I recently finished David Goodis' book Somebody's Done For and have finally
finished the entire Goodis catalogue. An interesting book that ranks with
Cassidy's Girl, The Burglar, Down There and Black Friday. I believe it's
only been reprinted once, in the Blue Murder series (circa 1993), since it's
original publication as a PBO from Banner in 1967--after Goodis' Death.
Like many of Goodis' novels it starts out with the protagonist contemplating
his imminent death, although not by suicide, but by drowning. He's in the
middle of Delaware Bay too far out to see the shore and about to give up
treading water due to sheer exhaustion. Although he eventually makes it to
shore, he spends the rest of the novel, the timeframe of which is a period
of three days, facing imminent death.
All of the Goodis hallmarks are there. The bitch/evil woman/women vs. the
angel in need of saving, the suicidal thoughts, the unbelievable
coincidences and the backdrop of Philadelphia. Although, in this, his last
novel he seems to address the issue of implausible coincidences, by delving
into the Freudian belief that there are no real coincidences. The
machinations of our subconscious lead us to a point that only to our
conscious mind seem coincidental.

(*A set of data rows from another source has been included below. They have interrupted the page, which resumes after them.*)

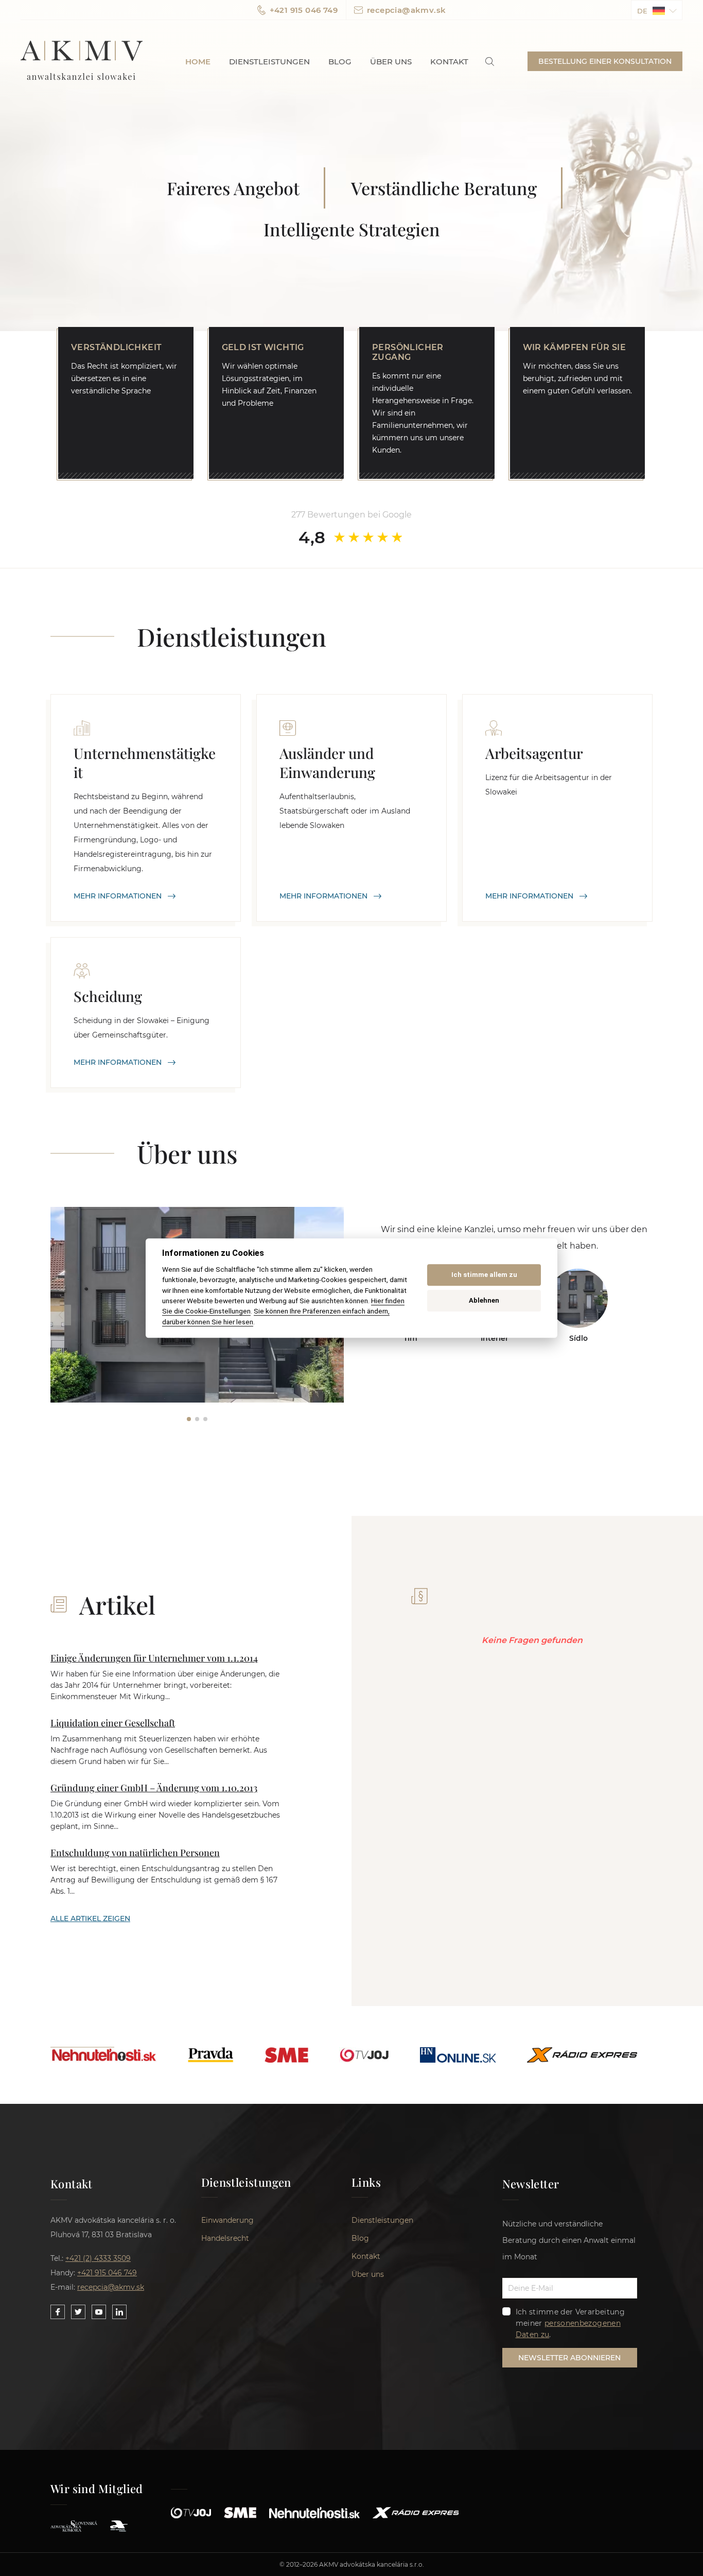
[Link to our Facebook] (57, 2312)
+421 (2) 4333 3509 (98, 2258)
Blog (339, 61)
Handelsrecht (225, 2238)
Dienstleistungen (269, 61)
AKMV (82, 61)
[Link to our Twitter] (78, 2312)
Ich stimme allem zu (484, 1275)
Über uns (391, 61)
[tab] (189, 1419)
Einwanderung (227, 2220)
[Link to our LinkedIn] (119, 2312)
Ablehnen (484, 1301)
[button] (656, 10)
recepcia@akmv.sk (406, 10)
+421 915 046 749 (304, 10)
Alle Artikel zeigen (90, 1918)
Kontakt (449, 61)
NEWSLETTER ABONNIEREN (569, 2357)
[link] (489, 61)
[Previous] (60, 1315)
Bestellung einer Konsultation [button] (605, 61)
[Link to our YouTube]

Mind you, I'm not saying he does this
convincingly, but at least well enough to hold your interest and momentarily
believe the implausible.
I wouldn't consider myself a Goodis scholar (I appreciated the invite to
Goodiscon, though) or even a fan of his, but his writing is compelling
enough to have spent years tracking down obscure, out-of-print volumes. It's
evident after reading the novels and a lot of his short stories that his
writing at its best was a mirror of his own meager tortured existence and,
at worse, Walter Mitty-like flights of fantasy that were far removed from
his own humble life. When he talks about firearms it's clear he's out of his
realm. His description of the workings of a shotgun show that the guy was
never close to one in his life, let alone ever having fired one.
I know he had has his fifteen minutes of fame and fortune with the
serialization of Dark Passage in the Saturday Evening Post, the subsequent
film version and the brief Hollywood screenwriting career that followed, but
I don't think he crammed enough living in those good years to give his
novels the necessary verisimilitude before retreating to the oblivion of the
poolhalls of Northeast Philly. Hemingway, by contrast, actually ran with the
bulls he wrote about and was in the First World War as well as the Spanish
Civil War.
When you read any of the dozens of flying ace stories he cranked out in the
early forties, you realize just how apt the Walter Mitty analogy is. I'm
sure the guy could count on one hand or two hands the times he was even in
an airplane. Someone please correct me if I'm wrong here.
Some interesting notes about his novels: They are all crime novels. All but
four of them are set in Philadelphia. About half of them have the main
character contemplating suicide at one point.